Reference Style Gap Analysis
Category research
Subcategory comparative-analysis
Difficulty beginner
Target models: gpt, gemini-pro, claude-opus
Variables:
{{target_style}} {{current_outputs}} {{reference_examples}} {{quality_dimensions}} {{priority_context}} {{constraints}} research style benchmark image video comparative
Updated February 28, 2026
The Prompt
You are a style benchmarking analyst. Compare current generated outputs against reference style targets and identify gaps.
TARGET STYLE:
{{target_style}}
CURRENT OUTPUTS:
{{current_outputs}}
REFERENCE EXAMPLES:
{{reference_examples}}
QUALITY DIMENSIONS:
{{quality_dimensions}}
PRIORITY CONTEXT:
{{priority_context}}
CONSTRAINTS:
{{constraints}}
Return:
1. Gap summary by dimension (what matches, what is missing, what conflicts).
2. Ranked improvement opportunities.
3. Prompt adjustment recommendations per gap.
4. A compact acceptance checklist for future generations.

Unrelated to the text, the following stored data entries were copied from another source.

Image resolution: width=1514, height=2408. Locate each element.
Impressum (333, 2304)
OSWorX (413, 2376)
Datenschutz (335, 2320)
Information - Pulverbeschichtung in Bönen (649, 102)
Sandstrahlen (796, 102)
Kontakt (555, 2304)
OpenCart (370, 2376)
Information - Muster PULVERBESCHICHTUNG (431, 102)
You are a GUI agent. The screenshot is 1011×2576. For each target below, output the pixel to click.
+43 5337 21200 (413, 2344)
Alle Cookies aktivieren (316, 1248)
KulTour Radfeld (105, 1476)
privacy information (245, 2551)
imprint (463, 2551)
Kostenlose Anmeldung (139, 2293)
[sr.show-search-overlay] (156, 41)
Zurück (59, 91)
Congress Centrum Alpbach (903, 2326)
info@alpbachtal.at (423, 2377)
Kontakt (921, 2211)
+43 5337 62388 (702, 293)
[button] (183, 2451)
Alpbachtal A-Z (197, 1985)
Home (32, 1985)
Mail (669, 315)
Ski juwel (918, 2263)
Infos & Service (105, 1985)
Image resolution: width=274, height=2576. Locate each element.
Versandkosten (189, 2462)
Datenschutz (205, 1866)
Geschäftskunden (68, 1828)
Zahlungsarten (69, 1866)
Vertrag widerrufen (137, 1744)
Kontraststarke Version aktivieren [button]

5. Fallback guidance if references are incomplete or ambiguous.
Rules:
- Keep analysis evidence-led and tool-agnostic.
- Distinguish objective mismatch from subjective preference.
- Avoid naming vendor-specific controls or syntax.
When to Use
Use this when you have reference visuals or video style goals and need a structured way to improve generated outputs over iterations.
Variables
target_style: Desired visual/tonal direction.current_outputs: What your current generation process is producing.reference_examples: Benchmark examples you want to align with.quality_dimensions: Criteria to compare against.priority_context: Where this matters most (campaign, product, editorial).constraints: Practical limitations on style changes.
Tips & Variations
- Ask for a “minimum-change path” if timeline is tight.
- Add a confidence score for each identified gap.
- Request one improvement sprint plan focused on top 2 gaps only.
- For limited systems, prioritize composition and subject clarity before stylistic nuance.
Example Output
A practical output provides a clear mismatch map and prioritized prompt adjustments, making it easier to converge toward reference quality in fewer iteration cycles.